Nightclub death toll rises while city mourns
Among those who died overnight was one of the suspects in the criminal case.
Over a hundred people are still being treated in hospitals – with forty in a critical condition.
The head of the Perm city administration submitted his resignation on Wednesday over the tragedy. He said he chose to do it five days after the fire because he considered it unappropriate to raise the question in days of mourning and because he wanted to do what he could to deal with the consequences of the fire.
One day before eleven top local officials have been suspended from their positions. The country's Prosecutor General has said that “outrageous fire safety violations” were to blame for the tragedy.
The governor of the Perm Region noted that illegal renovations at the building – which blocked emergency exits – was a key factor in the disaster and the reason for such a high number of casualties.
The deadly night club in Perm was meant for 50 people, not over 200, and that is the cause of the high death toll, claimed Perm regional governor Oleg Chirkunov on Tuesday.
“People were locked in a trap because after illegal reconstruction of the building, the ways for escape were locked,” Chirkunov told Izvestia newspaper.
Friday's devastating club fire is thought to have been triggered by the use of fireworks inside the venue, but the investigation is ongoing.

• [DATA SECTION]
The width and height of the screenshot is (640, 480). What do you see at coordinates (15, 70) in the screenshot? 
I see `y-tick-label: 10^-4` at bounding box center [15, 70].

• [WHAT YOU NEED TO DO]
(a) According to the nightclub fire article, how many people was the club in Perm meant for?
(b) List each factor that the nightclub fire article names as a cause of the fire or of its high death toll.
The lines were taken from a separate source.

• [REPLIES]
(a) 50 people

(b)
- Outrageous fire safety violations
- Illegal renovations at the building that blocked the emergency exits
- Over 200 people in a club meant for 50
- The use of fireworks inside the venue